_GIVEN INFORMATION_
[Begin]

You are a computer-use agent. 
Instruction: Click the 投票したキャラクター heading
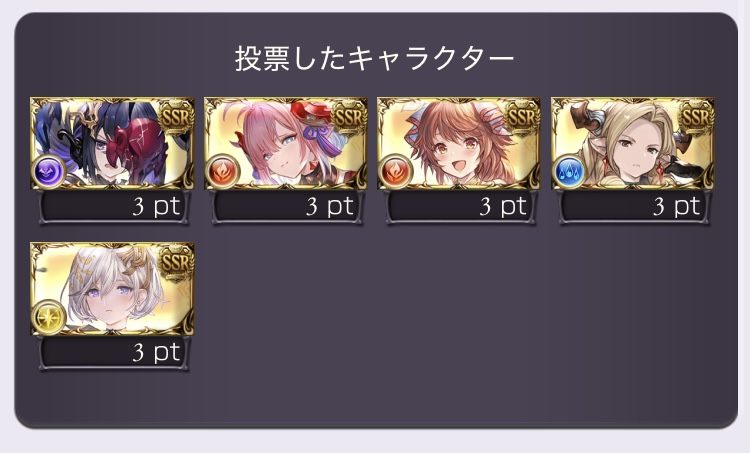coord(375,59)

[End]
[Begin]

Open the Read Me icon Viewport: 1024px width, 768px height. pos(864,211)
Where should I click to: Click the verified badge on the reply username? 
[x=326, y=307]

[End]
[Begin]

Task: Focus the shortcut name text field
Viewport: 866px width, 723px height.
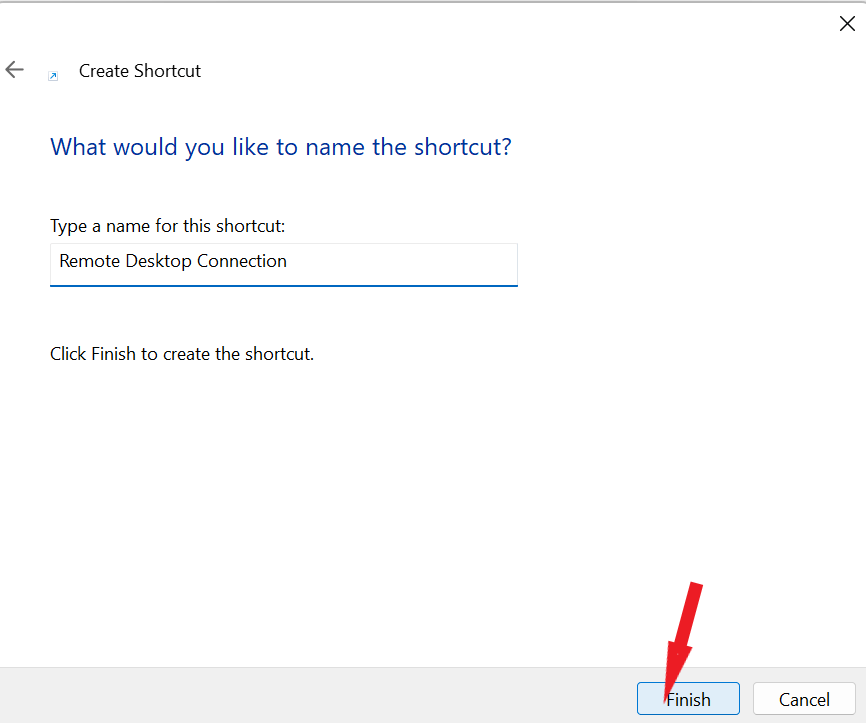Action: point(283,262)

[End]

_AIM_
Copy the data word for word from the line containing "You are a computer-use agent." through the line containing "coord(375,59)", both included, and leave out the pictures.

_EXERCISE OUTPUT_
You are a computer-use agent. 
Instruction: Click the 投票したキャラクター heading
coord(375,59)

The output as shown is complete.